クリーチャープレイバスケットボール 第四二章 大門の暗躍 一話

 「宜しくお願いします。代野さん」

 「おーけー」

 謹んで見送る銅羅に、代野は呑気に返す。

 「頼んだよ。代野」

 「うん」

 賀古がフレンドリーにそう言うと、ハイタッチする代野。

 他のメンバーともハイタッチして、試合は再開される。

 エノアにボールが渡ると、飛翔が問答無用で突っ込んでくる。

 まだハーフラインにも迫っていなかったエノアは一驚する。

 エノアはすぐさま聖加にパスを出す。

 「完全に予防線を張られているね」

 「ええ。向こうの五番は、エクストラロードでもないのにあのスキル。油断なりません」

 由紀子と豪真が眉を顰め口にする。

 聖加はパスを貰うと、マッチアップしてくる代野を抜こうと、フロントチェンジで右手にボールを持ち替えると、すぐさまロールターンで左から抜こうとした。

 それをしっかり意識していた代野は、聖加を抜かせない。

 しかし、聖加は挫けず、レッグスルーで左手にボールを持ち替え、強引に左斜め前に向かって行く。

 ハーフラインにまで近付くと、代野を振り切れなかった聖加は、理亜にパスを出す。

 右サイドのスリーポイントラインでパスを受け取った理亜は、左に行くとフェイントすると、賀古は釣られてしまい、思い切って右側から抜いた理亜。

 すると、ヘルプで遥が理亜の前に出る。

 理亜はフリーとなった奏根にパスを出す。

 右のアウトサイドに居た奏根は、再び、サイクロンシュートネクストを使った。

 とぐろを巻く様にしてボールを握っていた奏根は竜巻の中でシュートを決めようと意気込んでいた。

 「明鏡止水、抜刀、一の太刀!」

 エノアのスクリーンを掻い潜り、またもや目にも止まらぬスピードで、居合術の要領で、竜巻を平手打ちで薙ぎ払うようにして、竜巻を打ち消した飛翔。

 飛翔は、宙で奏根の手にしているボールを奪おうとした。 

 しかし、奏根はボールを抱きかかえ、ボールに手出しさせない状態を作った。

 流石の飛翔でも手が出せないため、断念する。

 奏根がそのまま、リングにダンクでボールを叩きつける。

 十四対十七になり、ここで、第一クウォーターが終了となった。

 観客たちは既に大満足の様に、歓喜の声で、会場が満ちていた。

 「はあー。はあー」

 「大丈夫か?」

 ベンチに戻ってくるなり、椅子に手をかけ、憔悴していた順子。

 大量の汗を流していた。

 「え? 順ちゃん?」

 まさか、第一クウォーターで、ここまで体力を消耗していた事に、静香は、ありえない物でも見るかのように驚いていた。

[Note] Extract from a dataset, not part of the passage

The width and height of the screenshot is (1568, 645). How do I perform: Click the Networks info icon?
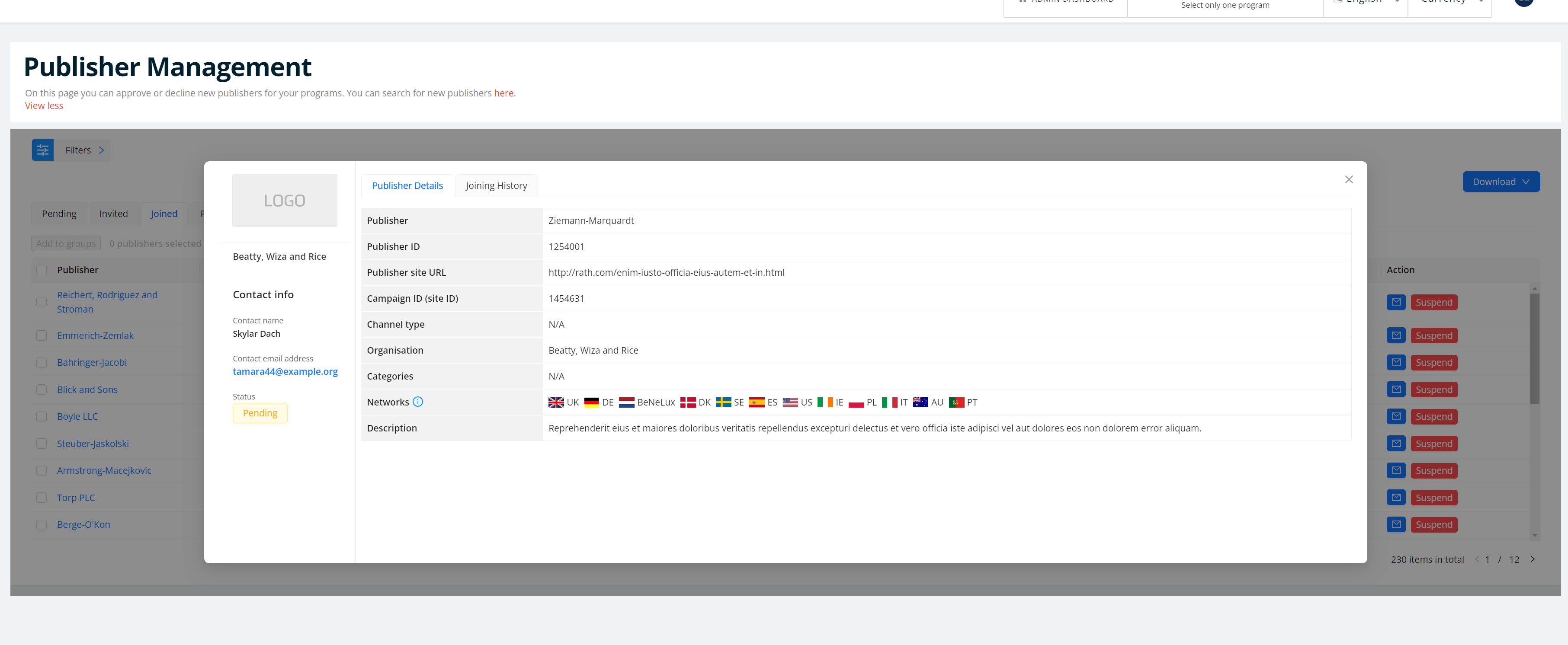click(417, 402)
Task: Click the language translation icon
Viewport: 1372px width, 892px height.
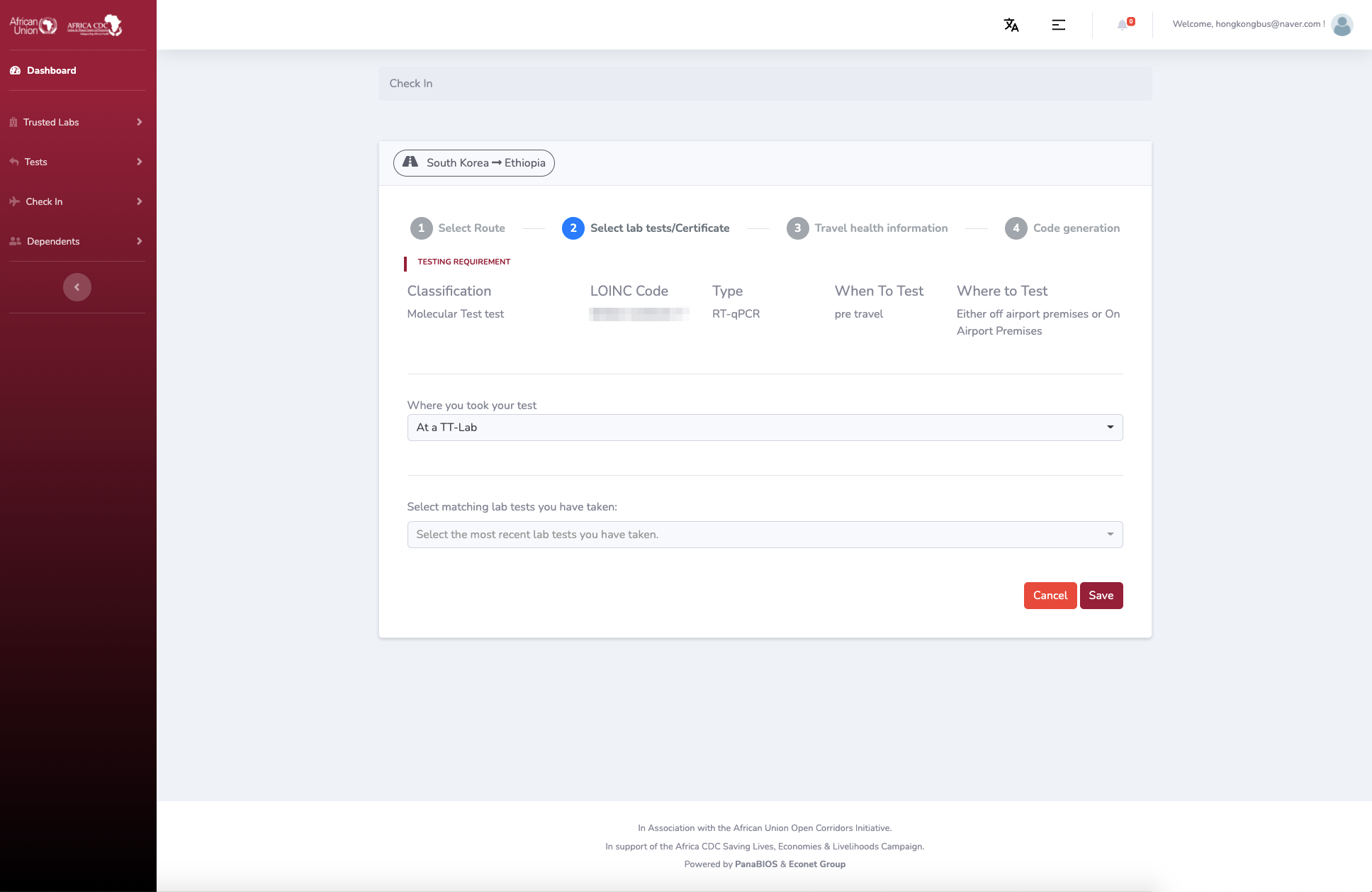Action: point(1011,25)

 「悪いな。想像していたより、あの娘のディフェンスが半端なくてさ」

 疲れ切った表情で知留を見る順子。

 理亜たちも、改めて知留を見ても、順子が苦戦するほど、パワーがあるとは思えない。

 痩躯な体格なはずなのに、と順子は自分の認識を改める。

 「第二クウォーターは、高貴。任せたぞ」

 「はい!」

 豪真の決断に高貴が覇気のある声で口にする。

 順子も異議なし、と言った様子で「頼むわ」と疲れながらも高貴とハイタッチする。

 「第二クウォーターからは、間違いなく、向こうは最低でも一人はエクストラロードを使ってくるよ」

 渋い面持ちで口にする由紀子に、一同は、どうしたもんか、と思考顔になる。

 果たして、理亜たちは、格上相手にどう食らいついていくのか?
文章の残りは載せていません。